--- Begin GIVEN PASSAGE ---
And that was another problem. When a major TV network initially affiliated with a UHF station in an area where a VHF station would later sign on or lose another network affiliation, the network would habitually create loopholes in their already lopsided affiliation contracts that allowed the network to end their affiliation with the UHF station with little notice to go onto the VHF station.

And this even happened with some higher number (Ch. 7-13) VHF stations in areas where VHF dominated. (NBC's original affiliate in Puget Sound was KMO-TV 13, and CBS was on KTNT-TV 11, both out of Tacoma, WA. And both lost to lower-number channels in Seattle.)

In fact to this day, lower number TV channels are preferred to higher ones with TV advertisers because most TV viewers tune from the lowest channel numbers up first. And more slowly and carefully than higher channel numbers, thus increasing the chances the viewer would see the advertising.

The great benefit of a network TV affiliation was the hardest part was already taken care of for you - programming. With the insertion of local TV advertising, a station can become instantly profitable with the big stars and professionalism of the major TV networks. Without a major TV network, you were scrambling for whatever you can get to put on the air. And there were only so many movies, kineoscopes and cartoons available back then. You had to quickly invent programming by the seat of your pants. And it became too much for the upstart UHFs.

So in most major cities, UHF stations were either non-existent or struggling public or even rarer, independents through the '50s, '60s and 1970s. In fact, Seattle only got it's first UHF TV station in 1985 (KTZZ-TV 22, now KZJO "Joe TV")

Most TVs weren't even equipped with UHF antennas (or new set owners didn't know what those little round wire things were in areas where UHF TV was largely unknown and threw them away), The simplest UHF antennas were small cheap loops you could affix to the back of your TV. They worked best in areas closer to the UHF station's transmitter and only fairly in outlying suburbs. I remember after Seattle's KTZZ-TV 22 went on the air installing one of these on my mom's console TV in Lynnwood, WA. But the picture was ghosty and variable and often fluctuated with things as simple as passing airplanes or even the movement of the metal wheels of my mom's wheelchair. That was the most apparent thing about over the air UHF-TV - nearly anything could interfere with the signal if you were beyond a point where you could visually see the station tower.
--- End GIVEN PASSAGE ---
--- Begin SUPPLIED MATERIAL ---
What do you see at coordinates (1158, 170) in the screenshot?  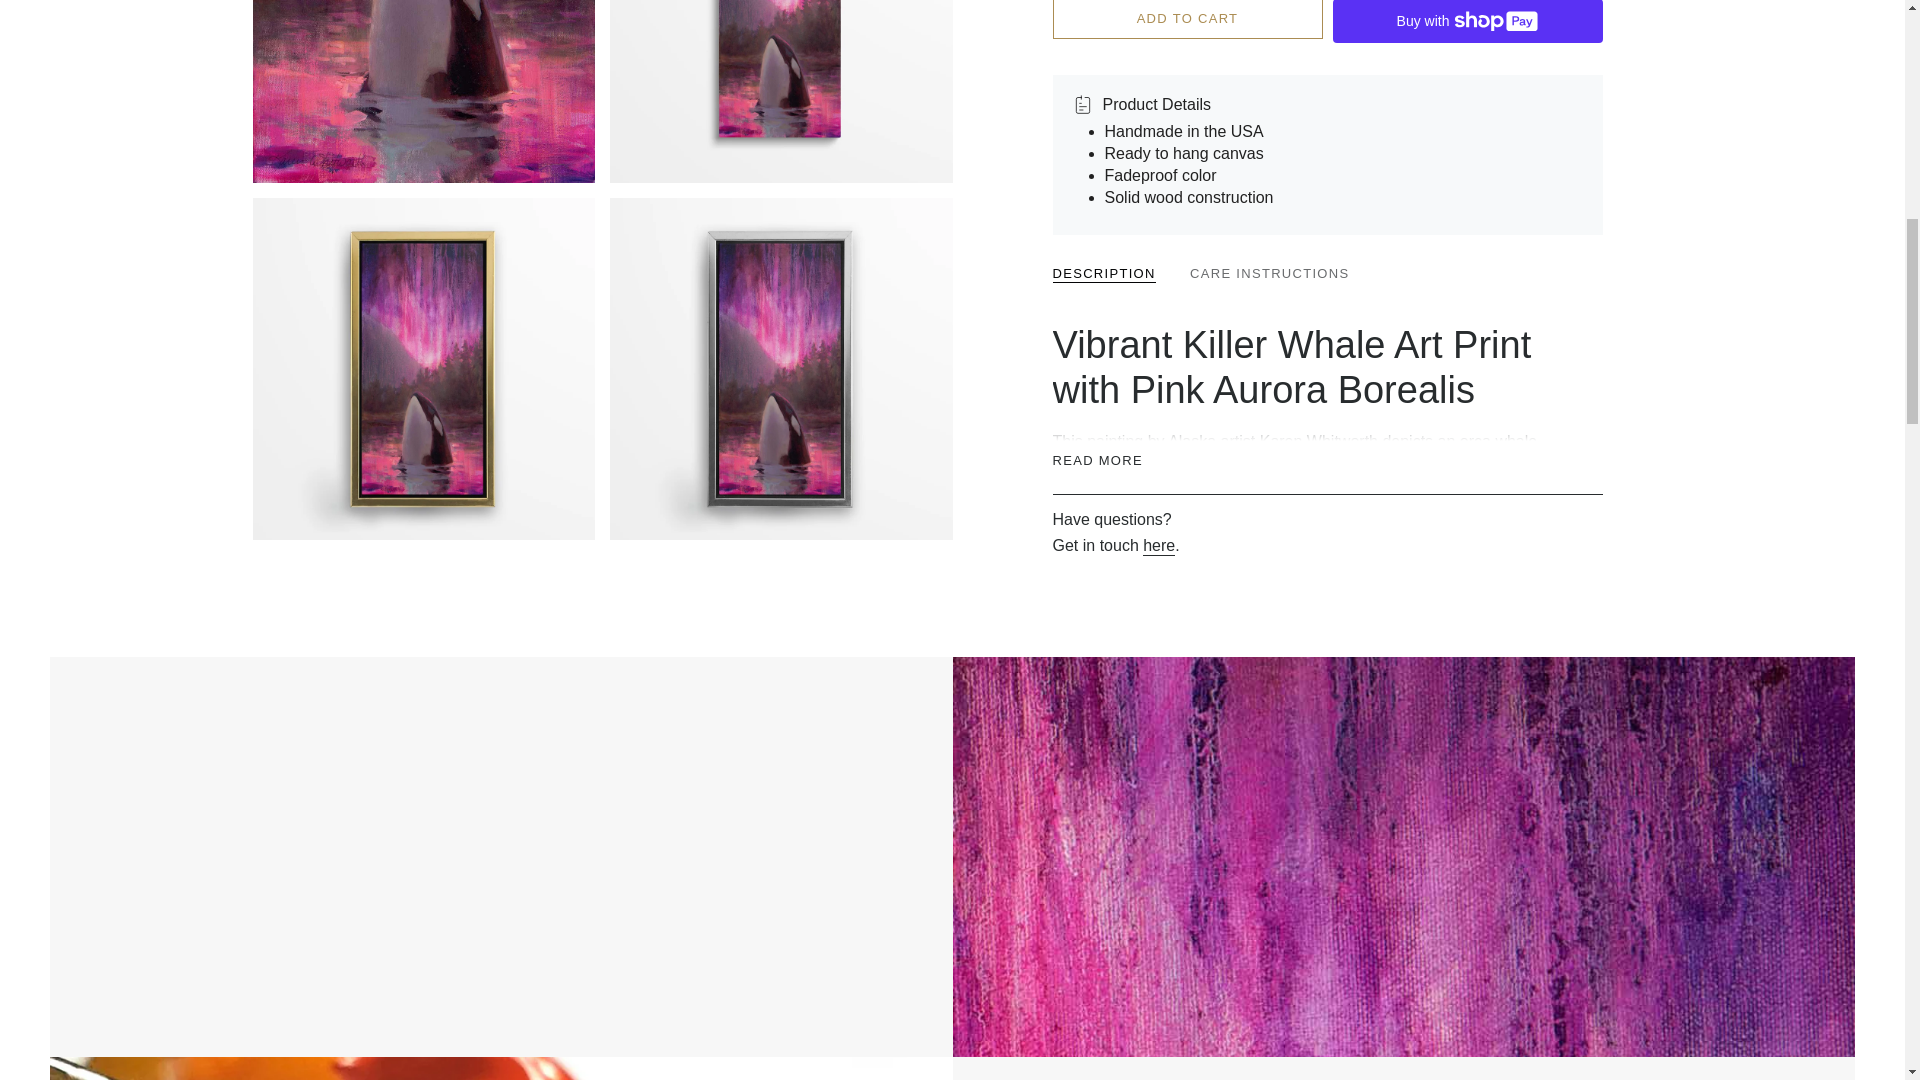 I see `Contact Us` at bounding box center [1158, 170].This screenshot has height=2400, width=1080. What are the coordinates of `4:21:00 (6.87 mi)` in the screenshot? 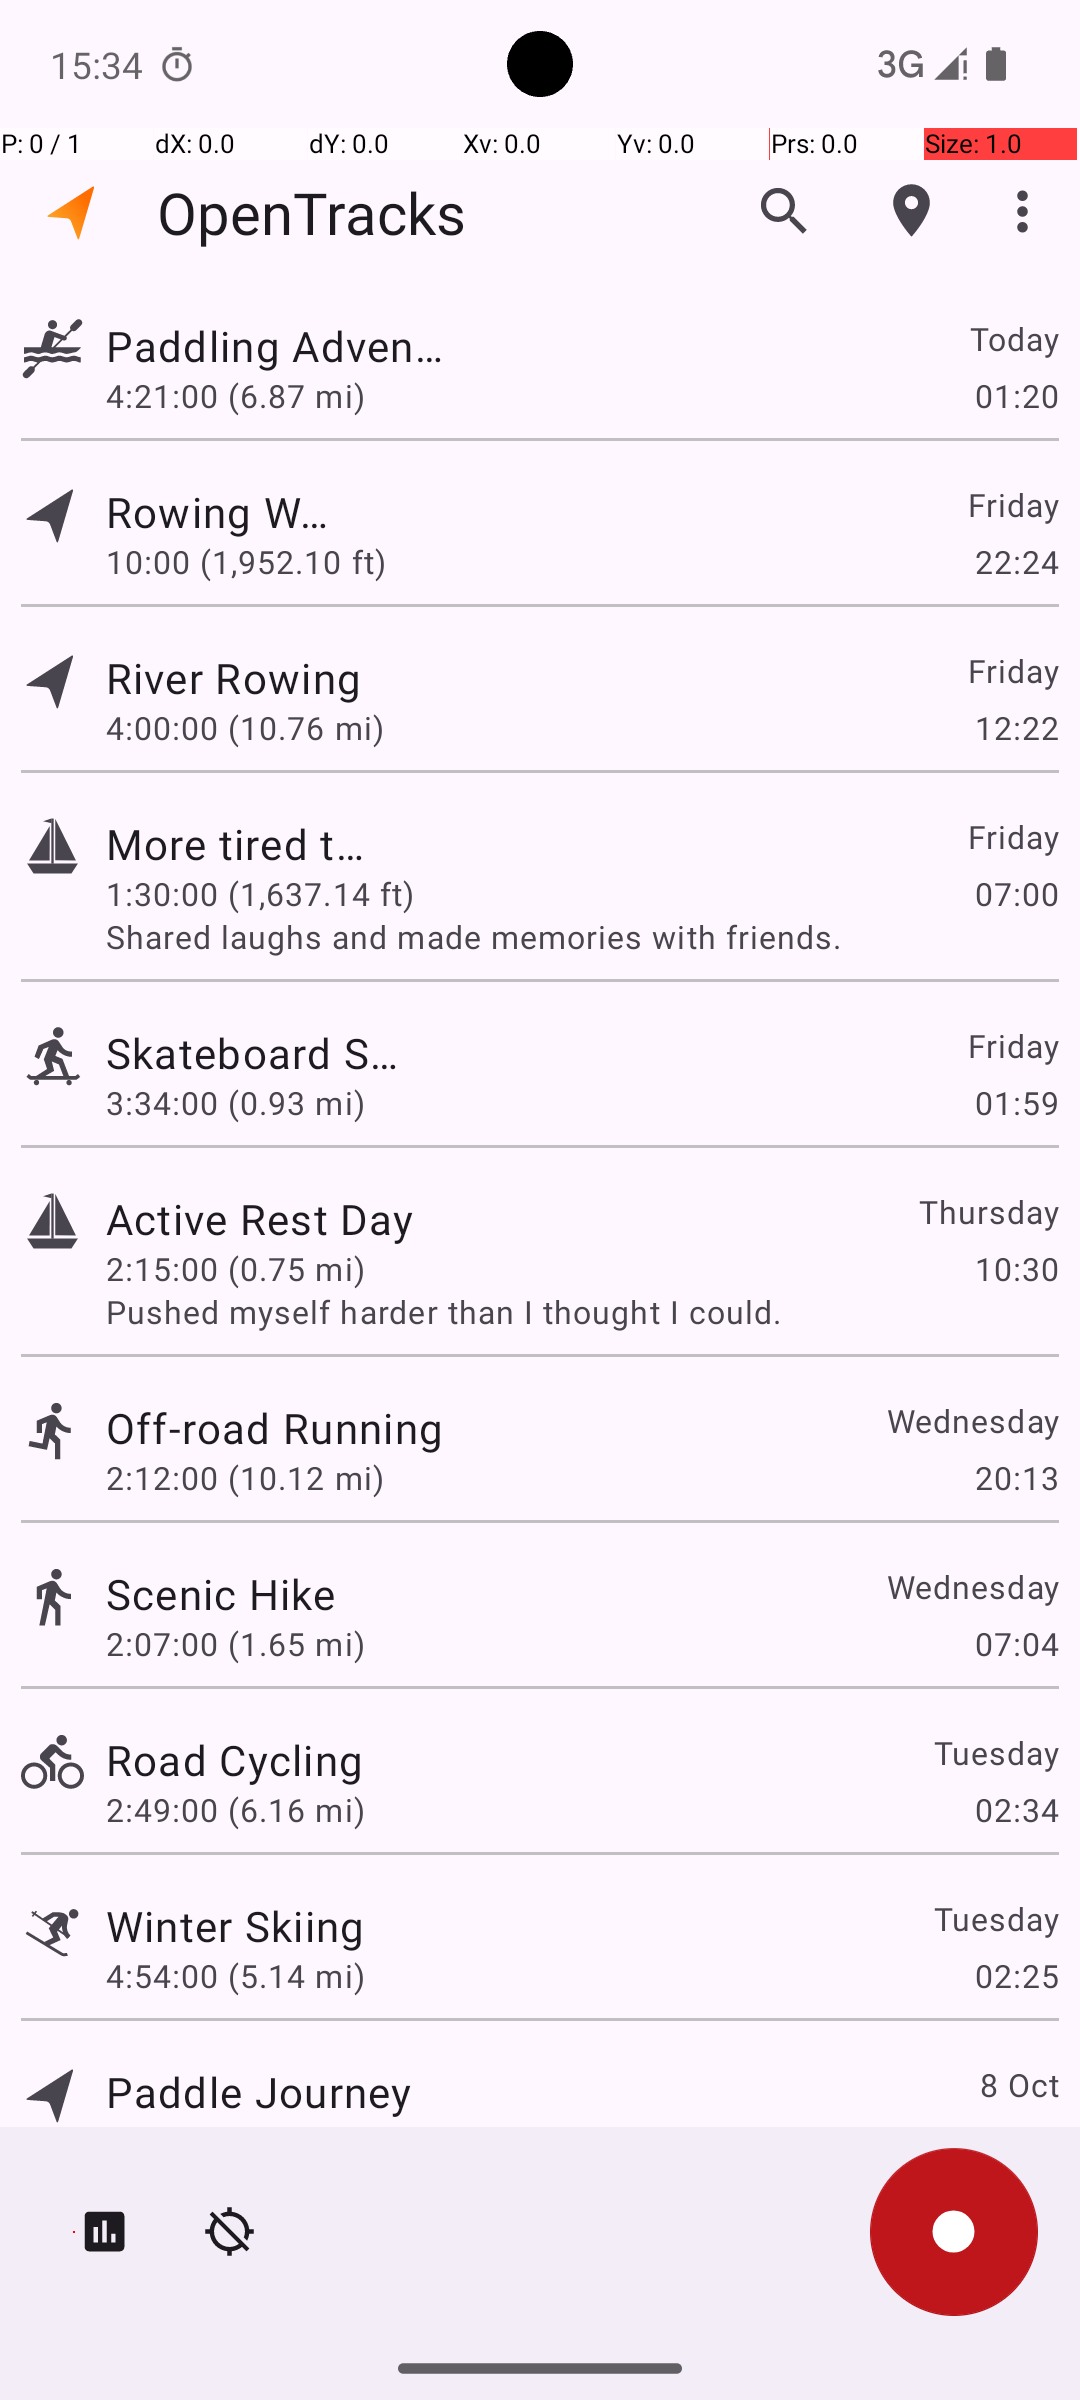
--- End SUPPLIED MATERIAL ---
▶ _PARTS OF THE EXERCISE_
1. From the passage on early UHF television, quote the stretch from "And this even" through "channels in Seattle.)".
2. Write what comes next in the passage on early UHF television, picking up after its final sentence.

▶ _REPLIES_
1.
And this even happened with some higher number (Ch. 7-13) VHF stations in areas where VHF dominated. (NBC's original affiliate in Puget Sound was KMO-TV 13, and CBS was on KTNT-TV 11, both out of Tacoma, WA. And both lost to lower-number channels in Seattle.)

2.
UHF was coming to a slow painful death and it took an act of Congress to change that. It became known as the All Channel Receiver Act of 1964, which forced manufacturers to incorporate UHF tuners into their TV sets. This helped UHF TV on the consumer end, but programming, sales and merely staying alive without major network affiliations for the UHF stations were another. In fact, by 1971, there were only 170 full power UHF stations in the US. And over a 1,000 VHF stations. But UHF stations were still dying. Mostly because of the difficulty in getting major advertisers to take independent UHF TV stations seriously.

It was harder to get by on I Love Lucy and Honeymooners reruns and local used car dealership commercials than it looked.

There were attempts at starting a fourth major TV network. DuMont, ironically the very first American TV network, was struggling against better financed rivals NBC, CBS and the upstart ABC TV network and went off the air in 1956. Leaving only ABC, NBC and CBS as The Big Three (as the ABC, NBC and CBS TV networks came to be known for decades) commercial networks and by the '60s, NET (later known as PBS) for public TV.

That wasn't to say people were giving up on UHF TV. Cable TV was still in it's infancy and offered no exclusive programming. Just a clearer relay of TV stations already on the air. And most were required to carry the UHF stations, which actually helped UHF.

Enter The Overmyer Network (later known as The United Network.)

Some United Network affiliates were already established VHF stations with full major network affiliations (such as KOB-TV 4 in Albuquerque, NM, an NBC affiliate.) They just wanted in on the special deal United Network offered affiliates mentioned below
The Overmyer Network began as 5 UHF TV stations owned by Toledo based businessman Daniel H. Overmyer. It's flagship station was WDHO-TV 24 in Toledo, OH.

Overmyer was a social conservative who was against "smut". So there. But he also knew there were lots of entertainment starved independent TV stations across America. Ones that would do anything to move into the "affiliated" category.

And Overmyer gave them a sweet deal; an unheard of 50/50 profit share. Affiliates quickly began signing up.

The network launched nationally on May 1, 1967 as The United Network (and not related to the United Paramount Network or UPN of the 1990s/early 2000s.)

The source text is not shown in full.